ATLANTA — The resuscitation rate in athletes who experience sudden cardiac arrest as a result of ventricular fibrillation during sports events may be much better than widely assumed, Dr. Christine E. Lawless said at the annual meeting of the American College of Cardiology.

Sudden cardiac death in athletes on the playing field is a rare event, with an estimated 150–200 cases per year in the United States. As a result, there are almost no data on resuscitation success rates.

The widespread belief among physicians is that the resuscitation rate is low because of the severity of the underlying heart disease coupled with the intense catecholamine release during exercise, which is thought to raise the defibrillation threshold. But this assumption was contradicted by the personal experiences of physician members of the American Medical Society for Sports Medicine (AMSSM) in a new survey, according to Dr. Lawless, director of cardiac prevention, rehabilitation, and sports cardiology at Ohio State University, Columbus.

She received responses from 44% of the 1,069 AMSSM members to whom she mailed her survey concerning the use of external defibrillators to resuscitate athletes. Among those responses, 15 physicians described a total of 22 cases. The overall resuscitation rate with survival to hospital discharge was 14 of 22 (64%).

“That's comparable to what we see with AED [automated external defibrillator] studies in the general population,” she said.

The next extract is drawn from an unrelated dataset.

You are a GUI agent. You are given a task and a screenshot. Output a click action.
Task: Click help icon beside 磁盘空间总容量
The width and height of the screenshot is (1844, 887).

The resuscitation rate was 71% in the 14 athletes who were older than 30 years, but only 50% in those aged 30 years or younger. The underlying cause of the cardiac arrest episodes differed by age, too. In patients up to age 30 years, the leading cause was cardiomyopathy, which accounted for 38% of cases; in older athletes, coronary artery disease was identified as the cause in 57% of cases, with the remainder being of unknown cause.

AEDs were employed in 12 cases, whereas manual external defibrillators requiring the operator to push a button to deliver the shock were used in 8 cases. One patient responded to a precordial thump, and one was treated first—unsuccessfully—with an AED followed by the application of a manual external defibrillator, which proved successful.

A recurring theme among survey respondents was frustration that when an athlete suddenly collapsed, the AED turned out to be locked in a training room located under the stadium.

“One of the things I advocate is that if there's an AED in the school, someone should routinely take it out of the training room and bring it over to the site of the practice,” Dr. Lawless said.

She added that in light of the favorable resuscitation rate highlighted in her survey, she believes an AED should be on the sidelines at every high-risk athletic event at all levels, including junior high school. High-risk activities include basketball, football, running sports, and sports in which commotio cordis is a risk, such as baseball and lacrosse.

Session moderator Dr. Douglas P. Zipes noted that selection bias is always an issue in a survey. He said he is aware of a soon-to-be-published small study which concluded—contrary to Dr. Lawless's findings—that the resuscitation rate in athletes is very low.

He added that he found her survey's finding that older athletes had a higher resuscitation rate to be both interesting and counterintuitive. “I would have armchaired the reverse: that younger patients have healthier hearts and would be more easily resuscitatable, but not so,” observed Dr. Zipes, director of the Krannert Institute of Cardiology at Indiana University, Indianapolis.

Dr. Lawless replied that her survey's finding is supported by the experience of medical directors of the big marathons.

“They tell me they bring back about 70% of older athletes [with cardiac arrest] and have much more trouble with the younger ones,” she said.